Everything from the line holding "Click the ellipsis button beside 服务类型" through the last line of the records should be repeated word for word, and pictures should be omitted.
——————————
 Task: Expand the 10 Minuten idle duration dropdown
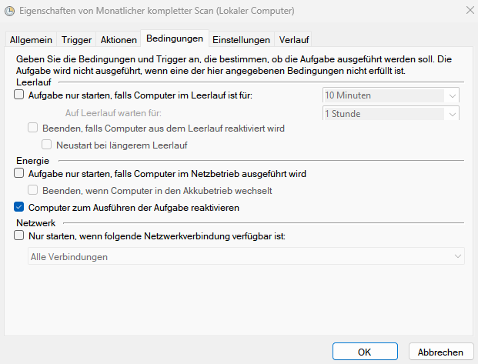point(391,95)
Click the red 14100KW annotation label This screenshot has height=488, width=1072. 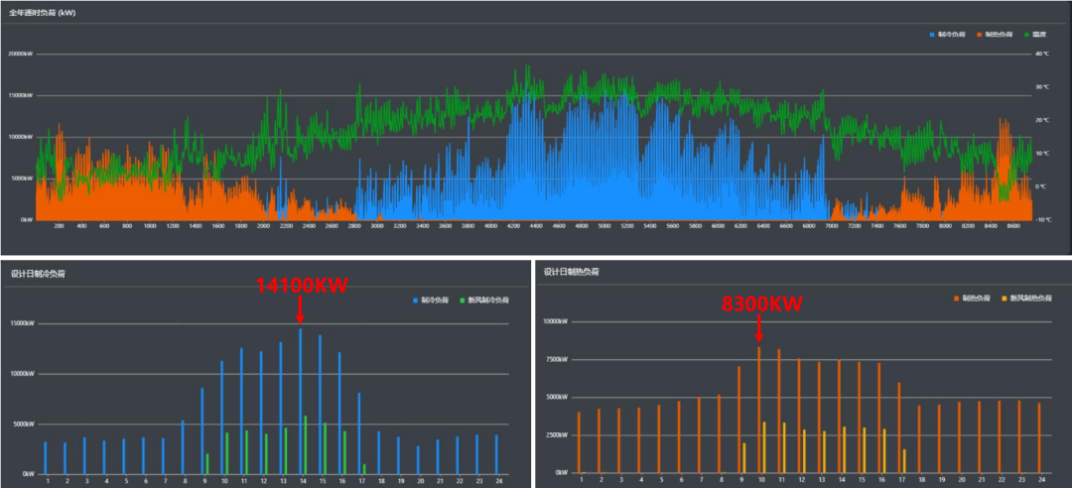click(303, 286)
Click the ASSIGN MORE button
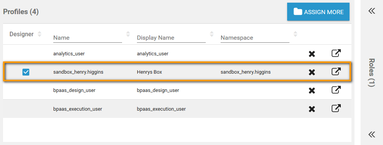 coord(318,12)
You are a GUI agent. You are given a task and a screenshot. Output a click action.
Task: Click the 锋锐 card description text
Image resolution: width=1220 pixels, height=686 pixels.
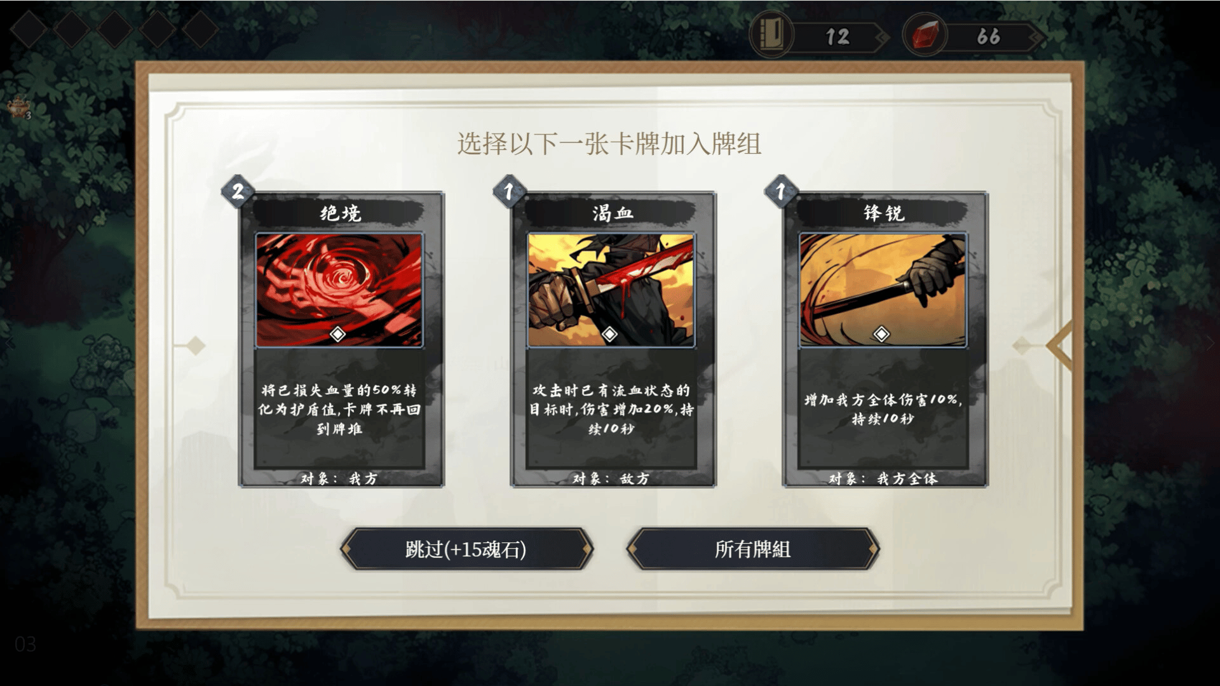click(x=883, y=409)
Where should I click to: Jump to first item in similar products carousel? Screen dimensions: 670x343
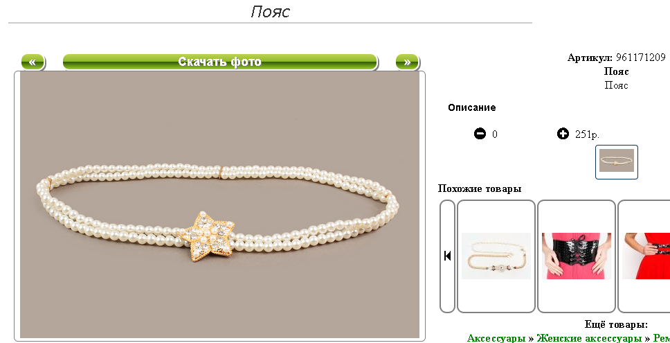[447, 256]
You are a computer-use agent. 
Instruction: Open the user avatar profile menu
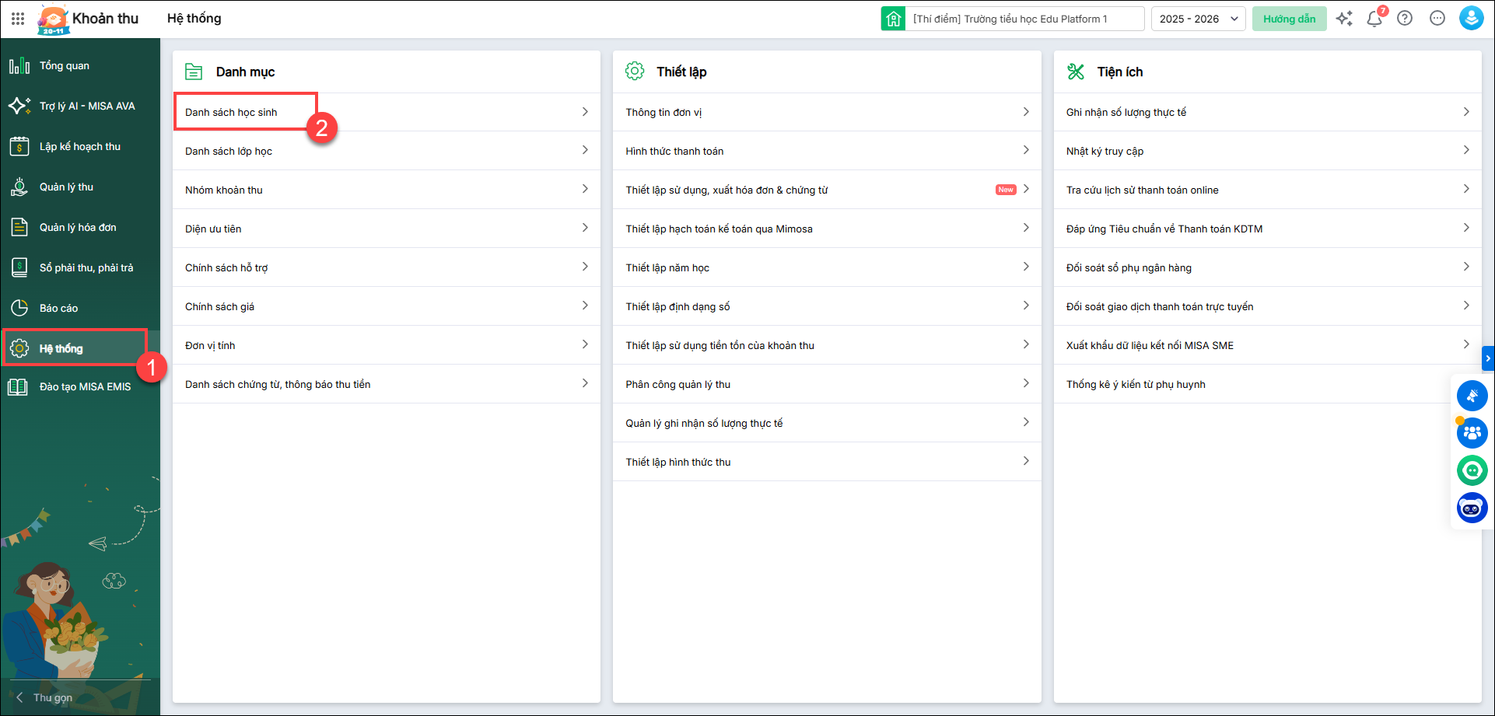1471,19
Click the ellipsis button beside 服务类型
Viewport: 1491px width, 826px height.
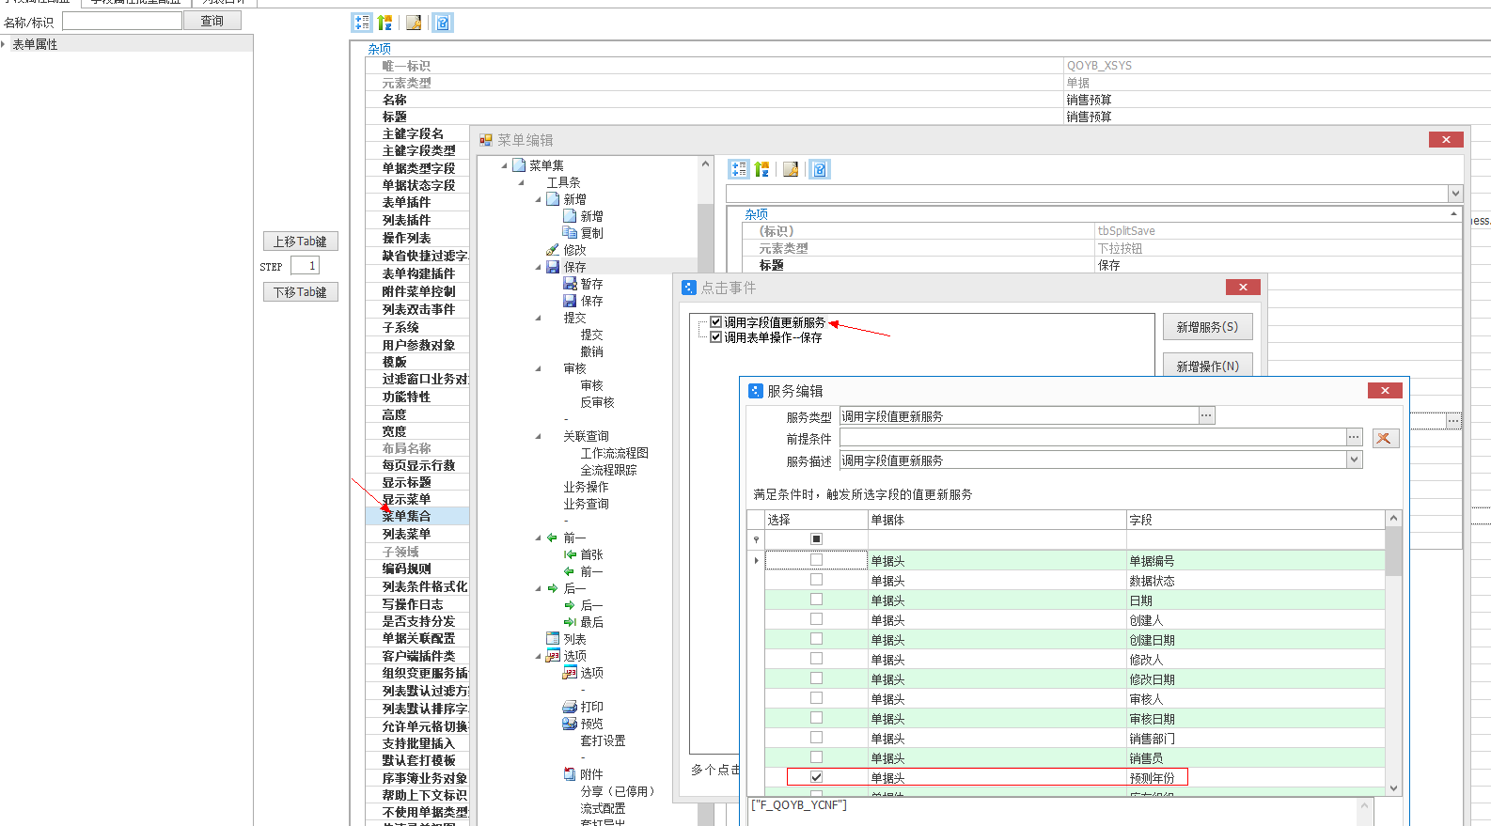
——————————
Response to the exercise
Click the ellipsis button beside 服务类型
Viewport: 1491px width, 826px height.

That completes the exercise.